- Artist: Takashi Murakami
- Year: 1997
- Medium: Sculpture (oil and acrylic on fiberglass)
- Movement: Superflat
- Dimensions: 223.5 cm × 104 cm × 122 cm (7.33 ft × 3.41 ft × 4.00 ft)

= Hiropon (sculpture) =

Sculpture by Takashi Murakami

Hiropon is a sculpture created in 1997 by Japanese artist Takashi Murakami. Produced during Murakami's so-called "bodily fluids" period, the 7.33 ft (223.5 cm) tall statue depicts an anime-inspired figure expelling streams of breast milk from her nipples. Like its companion piece My Lonesome Cowboy, it is an example of superflat art, an art movement founded by Murakami in the 1990s to criticize Japanese consumer culture.

==Description==

Hiropon is an approximately seven-foot tall sculpture depicting a nude anime-inspired woman with exaggerated breasts and nipples wearing a bikini top. Her hands are clutching her nipples, which are expelling streams of breast milk that circle her body to join into a skipping rope-like shape. The sculpture is inspired by otaku culture (enthusiasts, particularly of anime and manga) and lolicon (the fetishization of young-looking girls), Murakami has stated that he was an otaku as a teenager, and that Hiropon was influenced by fantasy and erotica elements in anime and manga.

Like its companion piece My Lonesome Cowboy, Hiropon is an example of superflat art, a movement so named because of flat imagery, a lack of perspective and absence of hierarchy.
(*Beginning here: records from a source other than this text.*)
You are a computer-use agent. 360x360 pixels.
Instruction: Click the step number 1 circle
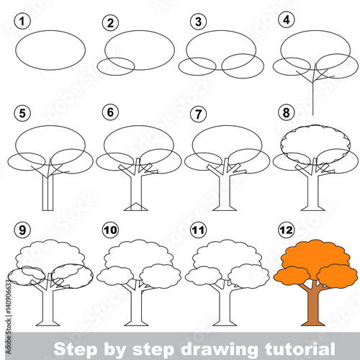[24, 22]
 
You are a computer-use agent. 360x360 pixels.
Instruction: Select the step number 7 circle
[197, 113]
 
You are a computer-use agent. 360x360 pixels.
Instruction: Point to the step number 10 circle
[111, 230]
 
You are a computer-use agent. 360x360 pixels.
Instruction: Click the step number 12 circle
[287, 230]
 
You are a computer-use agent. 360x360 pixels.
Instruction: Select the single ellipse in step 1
[50, 50]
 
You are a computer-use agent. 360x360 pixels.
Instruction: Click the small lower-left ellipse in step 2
[115, 66]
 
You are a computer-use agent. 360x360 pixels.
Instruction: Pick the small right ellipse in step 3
[243, 66]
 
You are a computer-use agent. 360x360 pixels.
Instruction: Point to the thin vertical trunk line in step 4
[313, 97]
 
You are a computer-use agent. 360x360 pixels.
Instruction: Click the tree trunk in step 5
[47, 191]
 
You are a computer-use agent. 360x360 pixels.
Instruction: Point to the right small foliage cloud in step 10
[160, 276]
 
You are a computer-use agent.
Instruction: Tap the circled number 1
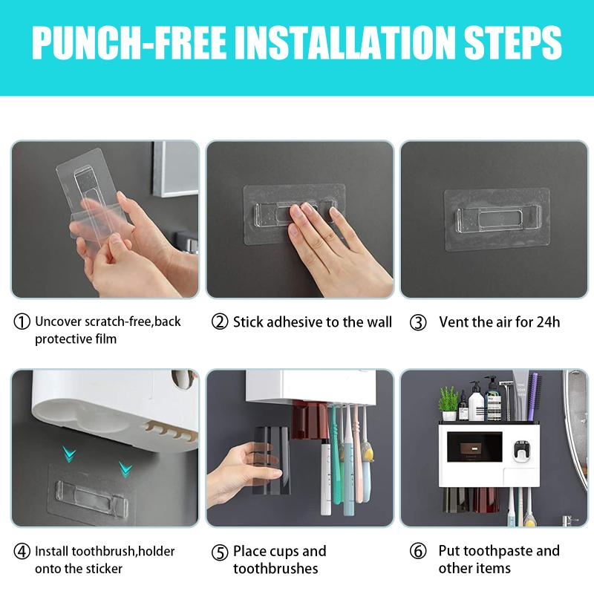[x=22, y=322]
The sculpture is specifically intended as a critique of the culture of post-occupation Japan, with Murakami arguing that the country's secondary status to the United States led to an infantilization of Japanese aesthetics and politics, "implod[ing] into fantasies of monsters and superheroes, galactic wars, cyborgs, and schoolgirls." The title of the sculpture references the Japanese term for methamphetamine, with Murakami depicting otaku culture as a form of similarly illicit entertainment.

==Casts==
Murakami produced three casts plus one artist's proof of Hiropon, with the hair color and bikini top of the figure differing in each of the casts. A cast of Hiropon sold at an auction in 2002 for USD$427,500.

==Reception==
New York Times art critic Roberta Smith wrote that both Hiropon and My Lonesome Cowboy "mesmerize through an unsettling combination of innocence, carnal knowledge, beauty, exquisite artifice and arrested movement," noting Hiropon as "especially good" compared to the "simplistically macho" My Lonesome Cowboy. She nonetheless assessed both pieces favorably, arguing "after their shock value has declined, as all shock value must, they are still interesting to look at," arguing that both pieces are more successful than the erotic sculptures of Jeff Koons and Allen Jones. Art scholar Grace McQuilten is more critical of the piece, arguing that it "was not created as a critique of the way women are represented in otaku culture. Instead, it directly appeals to the market."